Set problem →
Pull out every line in the items below that contains the word "Where", and copy each one in full.
'''
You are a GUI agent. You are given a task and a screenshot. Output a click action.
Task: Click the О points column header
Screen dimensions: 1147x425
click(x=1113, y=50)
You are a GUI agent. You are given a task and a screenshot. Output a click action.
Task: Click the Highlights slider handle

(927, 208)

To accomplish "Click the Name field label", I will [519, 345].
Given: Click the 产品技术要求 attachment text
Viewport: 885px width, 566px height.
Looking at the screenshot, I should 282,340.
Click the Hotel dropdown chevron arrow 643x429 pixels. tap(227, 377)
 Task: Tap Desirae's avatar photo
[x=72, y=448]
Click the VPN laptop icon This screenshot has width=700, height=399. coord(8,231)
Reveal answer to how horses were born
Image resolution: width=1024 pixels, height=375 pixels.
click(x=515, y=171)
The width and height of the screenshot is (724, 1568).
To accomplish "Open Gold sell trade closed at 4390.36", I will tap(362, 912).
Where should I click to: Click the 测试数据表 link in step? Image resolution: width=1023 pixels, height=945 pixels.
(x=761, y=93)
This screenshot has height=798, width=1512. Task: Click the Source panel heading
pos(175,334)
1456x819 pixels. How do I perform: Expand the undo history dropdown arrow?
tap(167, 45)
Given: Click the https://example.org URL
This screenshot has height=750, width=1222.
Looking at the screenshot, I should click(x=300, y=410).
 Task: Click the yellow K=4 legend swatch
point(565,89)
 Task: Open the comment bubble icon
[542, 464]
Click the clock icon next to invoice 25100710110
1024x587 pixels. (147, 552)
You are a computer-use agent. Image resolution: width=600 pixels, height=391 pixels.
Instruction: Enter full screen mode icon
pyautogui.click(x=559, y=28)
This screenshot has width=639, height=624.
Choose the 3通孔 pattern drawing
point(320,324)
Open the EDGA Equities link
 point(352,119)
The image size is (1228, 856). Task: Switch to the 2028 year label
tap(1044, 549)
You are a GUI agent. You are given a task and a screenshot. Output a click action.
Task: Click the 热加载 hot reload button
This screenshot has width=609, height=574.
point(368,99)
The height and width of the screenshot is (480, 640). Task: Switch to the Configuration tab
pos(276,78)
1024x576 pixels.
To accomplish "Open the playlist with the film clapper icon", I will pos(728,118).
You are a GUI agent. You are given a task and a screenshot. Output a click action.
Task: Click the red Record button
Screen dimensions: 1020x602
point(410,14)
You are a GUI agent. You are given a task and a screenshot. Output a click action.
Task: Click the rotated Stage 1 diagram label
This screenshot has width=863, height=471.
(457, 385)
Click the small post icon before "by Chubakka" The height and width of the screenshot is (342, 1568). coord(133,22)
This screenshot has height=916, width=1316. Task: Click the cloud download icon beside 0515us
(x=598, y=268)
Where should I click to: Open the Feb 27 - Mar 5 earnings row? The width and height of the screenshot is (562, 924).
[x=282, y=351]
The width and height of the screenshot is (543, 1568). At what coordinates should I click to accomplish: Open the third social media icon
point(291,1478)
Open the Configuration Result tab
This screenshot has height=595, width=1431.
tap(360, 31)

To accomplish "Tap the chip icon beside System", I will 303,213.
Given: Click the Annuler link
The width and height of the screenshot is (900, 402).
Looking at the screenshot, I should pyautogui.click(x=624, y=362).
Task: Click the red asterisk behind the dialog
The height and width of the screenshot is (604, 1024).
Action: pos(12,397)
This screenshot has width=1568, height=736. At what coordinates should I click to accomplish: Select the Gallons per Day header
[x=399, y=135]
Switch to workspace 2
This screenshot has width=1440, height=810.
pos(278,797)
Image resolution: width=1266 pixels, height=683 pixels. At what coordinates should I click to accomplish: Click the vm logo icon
'''
Correct answer →
Where should I click to: Click the 测试数据表 link in step? Image resolution: width=1023 pixels, height=945 pixels.
Where should I click to: Open the Feb 27 - Mar 5 earnings row? The width and height of the screenshot is (562, 924).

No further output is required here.